#### Exercise objective:
Retype, exactly as they appear below, the lines between the line holding "Task: Focus the sidebar Search field" and the line holding "Screen dimensions: 980x479", both ends included.
BEGIN The data
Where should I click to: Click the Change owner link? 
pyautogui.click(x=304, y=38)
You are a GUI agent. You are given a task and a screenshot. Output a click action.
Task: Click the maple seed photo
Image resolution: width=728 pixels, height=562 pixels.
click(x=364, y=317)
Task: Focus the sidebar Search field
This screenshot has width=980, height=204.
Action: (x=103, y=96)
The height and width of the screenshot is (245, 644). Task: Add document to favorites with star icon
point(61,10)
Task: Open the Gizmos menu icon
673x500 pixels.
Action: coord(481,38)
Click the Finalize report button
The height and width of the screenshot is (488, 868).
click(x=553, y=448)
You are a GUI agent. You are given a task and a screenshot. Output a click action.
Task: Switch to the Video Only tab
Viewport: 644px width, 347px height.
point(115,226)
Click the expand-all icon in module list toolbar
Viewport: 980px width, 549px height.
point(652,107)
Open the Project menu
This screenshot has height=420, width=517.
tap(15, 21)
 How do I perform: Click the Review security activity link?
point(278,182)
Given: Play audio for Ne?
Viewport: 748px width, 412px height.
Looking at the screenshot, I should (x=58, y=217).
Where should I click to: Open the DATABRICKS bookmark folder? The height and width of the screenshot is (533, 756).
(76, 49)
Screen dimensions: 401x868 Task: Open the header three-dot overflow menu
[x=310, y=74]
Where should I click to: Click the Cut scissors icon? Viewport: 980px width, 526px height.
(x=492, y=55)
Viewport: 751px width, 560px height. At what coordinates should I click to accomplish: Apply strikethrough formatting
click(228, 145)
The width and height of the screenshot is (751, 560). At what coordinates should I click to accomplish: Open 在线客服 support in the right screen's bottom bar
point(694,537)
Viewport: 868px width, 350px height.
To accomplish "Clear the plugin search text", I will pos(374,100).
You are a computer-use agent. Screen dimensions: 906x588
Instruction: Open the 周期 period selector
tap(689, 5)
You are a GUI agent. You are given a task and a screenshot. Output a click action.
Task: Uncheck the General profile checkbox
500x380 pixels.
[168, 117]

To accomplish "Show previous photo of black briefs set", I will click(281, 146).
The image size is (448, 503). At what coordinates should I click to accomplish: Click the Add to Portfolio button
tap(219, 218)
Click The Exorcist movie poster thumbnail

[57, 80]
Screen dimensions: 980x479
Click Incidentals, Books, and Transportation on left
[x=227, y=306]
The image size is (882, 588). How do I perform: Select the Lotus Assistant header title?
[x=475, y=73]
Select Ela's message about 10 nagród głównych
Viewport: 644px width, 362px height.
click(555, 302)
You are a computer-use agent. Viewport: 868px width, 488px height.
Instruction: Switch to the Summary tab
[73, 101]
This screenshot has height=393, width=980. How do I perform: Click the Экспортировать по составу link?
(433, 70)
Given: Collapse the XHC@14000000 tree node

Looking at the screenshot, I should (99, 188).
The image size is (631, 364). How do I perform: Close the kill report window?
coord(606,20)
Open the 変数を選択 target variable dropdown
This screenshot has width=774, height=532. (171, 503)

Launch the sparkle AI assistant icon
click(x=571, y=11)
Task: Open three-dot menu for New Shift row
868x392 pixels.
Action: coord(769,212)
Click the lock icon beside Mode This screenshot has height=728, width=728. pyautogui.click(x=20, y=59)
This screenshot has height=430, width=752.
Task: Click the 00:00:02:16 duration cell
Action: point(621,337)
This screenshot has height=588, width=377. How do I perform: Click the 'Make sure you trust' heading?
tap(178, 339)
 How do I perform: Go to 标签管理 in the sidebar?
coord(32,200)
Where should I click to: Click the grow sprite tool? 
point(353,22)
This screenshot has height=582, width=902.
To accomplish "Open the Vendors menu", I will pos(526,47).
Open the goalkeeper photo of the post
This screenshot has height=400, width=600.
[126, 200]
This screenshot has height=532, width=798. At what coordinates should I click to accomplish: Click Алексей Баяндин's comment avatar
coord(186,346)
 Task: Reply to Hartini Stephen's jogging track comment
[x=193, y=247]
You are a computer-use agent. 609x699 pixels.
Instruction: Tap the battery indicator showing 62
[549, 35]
END The data
#### Answer space:
Task: Focus the sidebar Search field
This screenshot has width=980, height=204.
Action: (x=103, y=96)
The height and width of the screenshot is (245, 644). Task: Add document to favorites with star icon
point(61,10)
Task: Open the Gizmos menu icon
673x500 pixels.
Action: coord(481,38)
Click the Finalize report button
The height and width of the screenshot is (488, 868).
click(x=553, y=448)
You are a GUI agent. You are given a task and a screenshot. Output a click action.
Task: Switch to the Video Only tab
Viewport: 644px width, 347px height.
point(115,226)
Click the expand-all icon in module list toolbar
Viewport: 980px width, 549px height.
point(652,107)
Open the Project menu
This screenshot has height=420, width=517.
tap(15, 21)
 How do I perform: Click the Review security activity link?
point(278,182)
Given: Play audio for Ne?
Viewport: 748px width, 412px height.
Looking at the screenshot, I should (x=58, y=217).
Where should I click to: Open the DATABRICKS bookmark folder? The height and width of the screenshot is (533, 756).
(76, 49)
Screen dimensions: 401x868 Task: Open the header three-dot overflow menu
[x=310, y=74]
Where should I click to: Click the Cut scissors icon? Viewport: 980px width, 526px height.
(x=492, y=55)
Viewport: 751px width, 560px height. At what coordinates should I click to accomplish: Apply strikethrough formatting
click(228, 145)
The width and height of the screenshot is (751, 560). At what coordinates should I click to accomplish: Open 在线客服 support in the right screen's bottom bar
point(694,537)
Viewport: 868px width, 350px height.
To accomplish "Clear the plugin search text", I will pos(374,100).
You are a computer-use agent. Screen dimensions: 906x588
Instruction: Open the 周期 period selector
tap(689, 5)
You are a GUI agent. You are given a task and a screenshot. Output a click action.
Task: Uncheck the General profile checkbox
500x380 pixels.
[168, 117]

To accomplish "Show previous photo of black briefs set", I will click(281, 146).
The image size is (448, 503). At what coordinates should I click to accomplish: Click the Add to Portfolio button
tap(219, 218)
Click The Exorcist movie poster thumbnail

[57, 80]
Screen dimensions: 980x479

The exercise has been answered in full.